In this study, we developed a low-burden physiological measurement system to detect VIMS, which is a workplace hazard in the remote-controlled excavator.

Using the developed system, physiological signals (ECG, Resp, EDA, EOG, and EEG) were measured in a simulated real work environment, and a machine learning model with LightGBM was constructed to estimate the VIMS level based on these signals. The constructed model was validated by LOOCV and scored 0.84 for the mean ROC-AUC and 0.71 for PR-AUC, indicating that the model is of a quality that is higher than that of models used in previous studies [3,8].

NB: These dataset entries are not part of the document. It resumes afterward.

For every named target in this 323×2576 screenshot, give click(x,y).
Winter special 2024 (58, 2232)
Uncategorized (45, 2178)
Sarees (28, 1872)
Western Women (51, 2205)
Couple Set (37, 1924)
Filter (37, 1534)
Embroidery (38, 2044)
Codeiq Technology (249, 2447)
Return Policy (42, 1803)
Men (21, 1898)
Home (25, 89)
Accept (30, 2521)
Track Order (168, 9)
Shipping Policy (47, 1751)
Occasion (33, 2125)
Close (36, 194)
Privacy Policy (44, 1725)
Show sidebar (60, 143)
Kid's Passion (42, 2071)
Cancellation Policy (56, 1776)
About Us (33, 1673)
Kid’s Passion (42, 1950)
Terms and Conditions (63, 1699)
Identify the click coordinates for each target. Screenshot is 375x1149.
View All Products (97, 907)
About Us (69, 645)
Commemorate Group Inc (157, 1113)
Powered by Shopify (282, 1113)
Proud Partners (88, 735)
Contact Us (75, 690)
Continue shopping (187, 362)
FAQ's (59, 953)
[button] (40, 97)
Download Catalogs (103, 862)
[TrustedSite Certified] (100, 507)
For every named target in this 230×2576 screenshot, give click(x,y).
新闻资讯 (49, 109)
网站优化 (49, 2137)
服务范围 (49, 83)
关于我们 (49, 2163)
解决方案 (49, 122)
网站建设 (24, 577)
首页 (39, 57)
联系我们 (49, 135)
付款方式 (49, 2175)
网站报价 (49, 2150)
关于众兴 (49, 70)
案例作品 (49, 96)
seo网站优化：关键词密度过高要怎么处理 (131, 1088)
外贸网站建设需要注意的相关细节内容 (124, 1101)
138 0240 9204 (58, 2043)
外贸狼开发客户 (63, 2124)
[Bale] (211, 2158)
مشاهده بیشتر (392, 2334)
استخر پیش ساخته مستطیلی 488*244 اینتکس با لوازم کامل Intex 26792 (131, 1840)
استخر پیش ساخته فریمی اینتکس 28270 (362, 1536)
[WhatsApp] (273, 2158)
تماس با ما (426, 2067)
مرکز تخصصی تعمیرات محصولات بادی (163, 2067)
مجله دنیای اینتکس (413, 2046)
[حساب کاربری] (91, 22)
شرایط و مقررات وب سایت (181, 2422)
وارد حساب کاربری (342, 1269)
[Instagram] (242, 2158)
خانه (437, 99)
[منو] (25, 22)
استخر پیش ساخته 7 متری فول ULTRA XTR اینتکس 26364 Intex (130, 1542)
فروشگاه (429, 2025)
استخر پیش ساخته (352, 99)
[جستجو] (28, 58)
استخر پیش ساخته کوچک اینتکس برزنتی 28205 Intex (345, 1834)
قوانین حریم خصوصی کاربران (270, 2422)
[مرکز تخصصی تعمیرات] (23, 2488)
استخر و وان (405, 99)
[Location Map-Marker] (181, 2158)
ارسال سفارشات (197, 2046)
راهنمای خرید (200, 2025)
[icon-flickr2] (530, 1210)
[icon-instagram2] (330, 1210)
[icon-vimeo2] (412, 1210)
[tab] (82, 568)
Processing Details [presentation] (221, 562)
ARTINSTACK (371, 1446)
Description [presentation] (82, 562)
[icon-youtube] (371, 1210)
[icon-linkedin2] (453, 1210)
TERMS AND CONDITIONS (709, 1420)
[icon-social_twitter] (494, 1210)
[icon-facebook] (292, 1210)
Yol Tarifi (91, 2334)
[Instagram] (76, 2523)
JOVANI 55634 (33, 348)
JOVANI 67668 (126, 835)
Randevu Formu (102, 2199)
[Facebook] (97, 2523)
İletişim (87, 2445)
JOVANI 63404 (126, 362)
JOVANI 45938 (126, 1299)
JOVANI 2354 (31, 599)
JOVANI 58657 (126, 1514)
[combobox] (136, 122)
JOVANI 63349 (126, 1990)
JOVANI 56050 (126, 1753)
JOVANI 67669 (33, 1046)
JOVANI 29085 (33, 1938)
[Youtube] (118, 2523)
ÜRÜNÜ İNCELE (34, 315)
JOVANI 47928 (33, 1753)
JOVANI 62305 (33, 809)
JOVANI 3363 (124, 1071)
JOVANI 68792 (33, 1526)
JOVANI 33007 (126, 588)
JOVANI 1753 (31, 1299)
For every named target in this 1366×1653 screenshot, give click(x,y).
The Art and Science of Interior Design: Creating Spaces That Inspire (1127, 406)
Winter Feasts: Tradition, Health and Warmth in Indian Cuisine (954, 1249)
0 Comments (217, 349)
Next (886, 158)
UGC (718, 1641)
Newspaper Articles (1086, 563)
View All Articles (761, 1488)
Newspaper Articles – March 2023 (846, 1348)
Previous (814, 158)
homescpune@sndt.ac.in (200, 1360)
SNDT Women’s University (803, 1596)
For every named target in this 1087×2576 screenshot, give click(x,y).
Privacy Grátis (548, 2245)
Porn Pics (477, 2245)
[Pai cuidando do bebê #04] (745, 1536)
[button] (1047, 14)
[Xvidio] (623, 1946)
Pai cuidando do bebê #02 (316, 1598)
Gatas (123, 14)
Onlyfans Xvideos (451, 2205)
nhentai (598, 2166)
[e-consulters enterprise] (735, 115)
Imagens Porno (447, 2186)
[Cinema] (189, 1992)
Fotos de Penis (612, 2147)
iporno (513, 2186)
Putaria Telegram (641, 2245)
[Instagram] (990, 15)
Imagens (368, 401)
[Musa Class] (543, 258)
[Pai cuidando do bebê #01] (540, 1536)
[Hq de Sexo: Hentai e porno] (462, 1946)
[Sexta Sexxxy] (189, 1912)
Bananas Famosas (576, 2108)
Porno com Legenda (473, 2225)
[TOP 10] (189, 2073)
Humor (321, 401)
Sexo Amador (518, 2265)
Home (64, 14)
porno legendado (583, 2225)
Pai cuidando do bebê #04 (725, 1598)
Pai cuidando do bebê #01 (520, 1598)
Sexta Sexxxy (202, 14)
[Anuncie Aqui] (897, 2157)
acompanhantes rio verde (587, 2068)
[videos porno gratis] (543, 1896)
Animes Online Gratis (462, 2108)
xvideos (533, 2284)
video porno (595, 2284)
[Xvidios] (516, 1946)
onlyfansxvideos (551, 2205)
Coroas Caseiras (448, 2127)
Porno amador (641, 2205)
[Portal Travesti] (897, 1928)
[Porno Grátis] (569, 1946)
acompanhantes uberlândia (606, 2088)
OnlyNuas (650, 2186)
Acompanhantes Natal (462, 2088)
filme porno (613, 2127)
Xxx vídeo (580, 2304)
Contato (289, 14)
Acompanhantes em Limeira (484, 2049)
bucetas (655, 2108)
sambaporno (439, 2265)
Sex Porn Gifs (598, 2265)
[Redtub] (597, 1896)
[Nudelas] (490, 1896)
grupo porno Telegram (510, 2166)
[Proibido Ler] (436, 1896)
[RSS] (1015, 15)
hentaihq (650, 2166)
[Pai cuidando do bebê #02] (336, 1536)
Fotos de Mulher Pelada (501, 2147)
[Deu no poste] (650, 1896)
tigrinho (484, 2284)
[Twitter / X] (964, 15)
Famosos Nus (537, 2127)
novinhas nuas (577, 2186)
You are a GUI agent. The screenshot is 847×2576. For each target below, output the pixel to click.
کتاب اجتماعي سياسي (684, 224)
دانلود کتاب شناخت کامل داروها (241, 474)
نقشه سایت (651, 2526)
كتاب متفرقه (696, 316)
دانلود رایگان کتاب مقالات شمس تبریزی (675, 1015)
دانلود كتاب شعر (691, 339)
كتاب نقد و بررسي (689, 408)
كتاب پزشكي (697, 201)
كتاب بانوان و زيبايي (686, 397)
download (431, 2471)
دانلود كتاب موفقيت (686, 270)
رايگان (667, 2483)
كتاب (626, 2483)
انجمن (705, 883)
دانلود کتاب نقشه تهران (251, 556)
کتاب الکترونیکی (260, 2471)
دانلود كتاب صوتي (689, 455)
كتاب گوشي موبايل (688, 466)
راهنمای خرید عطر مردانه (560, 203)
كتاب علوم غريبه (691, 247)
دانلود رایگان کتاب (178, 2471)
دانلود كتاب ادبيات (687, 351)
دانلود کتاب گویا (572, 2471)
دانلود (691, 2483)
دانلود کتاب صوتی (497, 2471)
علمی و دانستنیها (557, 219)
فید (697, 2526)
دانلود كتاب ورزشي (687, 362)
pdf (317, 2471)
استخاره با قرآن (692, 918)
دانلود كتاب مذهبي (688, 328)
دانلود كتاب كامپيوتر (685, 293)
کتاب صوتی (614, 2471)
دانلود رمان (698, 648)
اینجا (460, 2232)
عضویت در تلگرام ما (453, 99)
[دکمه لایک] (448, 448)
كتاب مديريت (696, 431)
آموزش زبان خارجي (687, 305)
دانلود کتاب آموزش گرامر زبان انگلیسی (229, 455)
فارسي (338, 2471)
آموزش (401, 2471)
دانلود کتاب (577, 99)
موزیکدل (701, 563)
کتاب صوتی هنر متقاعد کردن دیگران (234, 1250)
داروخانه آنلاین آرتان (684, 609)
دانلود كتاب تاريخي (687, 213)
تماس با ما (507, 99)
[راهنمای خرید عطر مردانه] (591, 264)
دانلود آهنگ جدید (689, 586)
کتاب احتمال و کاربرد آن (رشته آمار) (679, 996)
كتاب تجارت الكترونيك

The model used all features related to physiological signals, with features considered particularly important being saccade frequency and SCR. Each feature was related to the VIMS level, and the relevant features differed from each other. Different relevance characteristics may have improved the quality of the model because the inability to evaluate the VIMS level with one feature could be compensated by another feature. Further studies are needed to determine where each feature compensates for the others in the model, such as by constructing a model using only the features related to each physiological signal and comparing them.

However, this study has some limitations. The proposed model did not perfectly predict the VIMS levels. As described in previous studies, there are limitations to predicting VIMS levels based on physiological signals alone. In the future, we plan to improve the model by utilizing not only physiological signals but also behavioral data (body movements and operation logs) to construct a multiclass classification model, thereby increasing the sensitivity to VIMS severity transitions.